### Task to carry out
Repeat every one of the rows below, changing nothing.
****************
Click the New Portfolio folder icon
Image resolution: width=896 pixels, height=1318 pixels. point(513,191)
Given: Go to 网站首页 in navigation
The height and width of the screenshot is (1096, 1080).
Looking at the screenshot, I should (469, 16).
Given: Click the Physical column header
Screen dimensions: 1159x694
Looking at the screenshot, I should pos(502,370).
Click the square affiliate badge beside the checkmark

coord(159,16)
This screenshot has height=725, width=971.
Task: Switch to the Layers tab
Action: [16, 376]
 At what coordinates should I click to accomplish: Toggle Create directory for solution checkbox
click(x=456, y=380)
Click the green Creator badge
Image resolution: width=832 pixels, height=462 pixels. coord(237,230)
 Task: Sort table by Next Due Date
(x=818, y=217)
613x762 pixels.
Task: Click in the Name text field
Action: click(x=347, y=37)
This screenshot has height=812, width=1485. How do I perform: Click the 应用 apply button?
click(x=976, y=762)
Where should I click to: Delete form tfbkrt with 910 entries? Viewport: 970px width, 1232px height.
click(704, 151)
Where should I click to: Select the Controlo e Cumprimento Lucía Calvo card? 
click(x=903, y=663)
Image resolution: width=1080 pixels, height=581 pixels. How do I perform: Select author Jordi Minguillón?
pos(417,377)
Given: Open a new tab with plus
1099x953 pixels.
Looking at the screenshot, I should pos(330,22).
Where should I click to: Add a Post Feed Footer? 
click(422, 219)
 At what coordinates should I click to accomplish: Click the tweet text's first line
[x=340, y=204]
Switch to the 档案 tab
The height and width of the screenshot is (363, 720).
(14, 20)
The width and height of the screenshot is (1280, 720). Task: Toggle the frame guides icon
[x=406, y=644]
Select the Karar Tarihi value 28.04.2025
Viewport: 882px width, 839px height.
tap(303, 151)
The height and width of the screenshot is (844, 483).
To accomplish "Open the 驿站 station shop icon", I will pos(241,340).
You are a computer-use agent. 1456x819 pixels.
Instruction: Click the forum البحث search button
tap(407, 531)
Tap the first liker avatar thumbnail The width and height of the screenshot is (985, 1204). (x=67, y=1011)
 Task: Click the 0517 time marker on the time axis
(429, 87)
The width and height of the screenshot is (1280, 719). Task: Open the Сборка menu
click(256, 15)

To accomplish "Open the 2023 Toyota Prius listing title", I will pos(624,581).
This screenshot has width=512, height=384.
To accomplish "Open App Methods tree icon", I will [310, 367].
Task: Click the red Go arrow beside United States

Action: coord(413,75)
****************
### Result for this exercise
Click the New Portfolio folder icon
Image resolution: width=896 pixels, height=1318 pixels. point(513,191)
Given: Go to 网站首页 in navigation
The height and width of the screenshot is (1096, 1080).
Looking at the screenshot, I should (469, 16).
Given: Click the Physical column header
Screen dimensions: 1159x694
Looking at the screenshot, I should pos(502,370).
Click the square affiliate badge beside the checkmark

coord(159,16)
This screenshot has height=725, width=971.
Task: Switch to the Layers tab
Action: [16, 376]
 At what coordinates should I click to accomplish: Toggle Create directory for solution checkbox
click(x=456, y=380)
Click the green Creator badge
Image resolution: width=832 pixels, height=462 pixels. coord(237,230)
 Task: Sort table by Next Due Date
(x=818, y=217)
613x762 pixels.
Task: Click in the Name text field
Action: click(x=347, y=37)
This screenshot has height=812, width=1485. How do I perform: Click the 应用 apply button?
click(x=976, y=762)
Where should I click to: Delete form tfbkrt with 910 entries? Viewport: 970px width, 1232px height.
click(704, 151)
Where should I click to: Select the Controlo e Cumprimento Lucía Calvo card? 
click(x=903, y=663)
Image resolution: width=1080 pixels, height=581 pixels. How do I perform: Select author Jordi Minguillón?
pos(417,377)
Given: Open a new tab with plus
1099x953 pixels.
Looking at the screenshot, I should pos(330,22).
Where should I click to: Add a Post Feed Footer? 
click(422, 219)
 At what coordinates should I click to accomplish: Click the tweet text's first line
[x=340, y=204]
Switch to the 档案 tab
The height and width of the screenshot is (363, 720).
(14, 20)
The width and height of the screenshot is (1280, 720). Task: Toggle the frame guides icon
[x=406, y=644]
Select the Karar Tarihi value 28.04.2025
Viewport: 882px width, 839px height.
tap(303, 151)
The height and width of the screenshot is (844, 483).
To accomplish "Open the 驿站 station shop icon", I will pos(241,340).
You are a computer-use agent. 1456x819 pixels.
Instruction: Click the forum البحث search button
tap(407, 531)
Tap the first liker avatar thumbnail The width and height of the screenshot is (985, 1204). (x=67, y=1011)
 Task: Click the 0517 time marker on the time axis
(429, 87)
The width and height of the screenshot is (1280, 719). Task: Open the Сборка menu
click(256, 15)

To accomplish "Open the 2023 Toyota Prius listing title", I will pos(624,581).
This screenshot has width=512, height=384.
To accomplish "Open App Methods tree icon", I will [310, 367].
Task: Click the red Go arrow beside United States

Action: coord(413,75)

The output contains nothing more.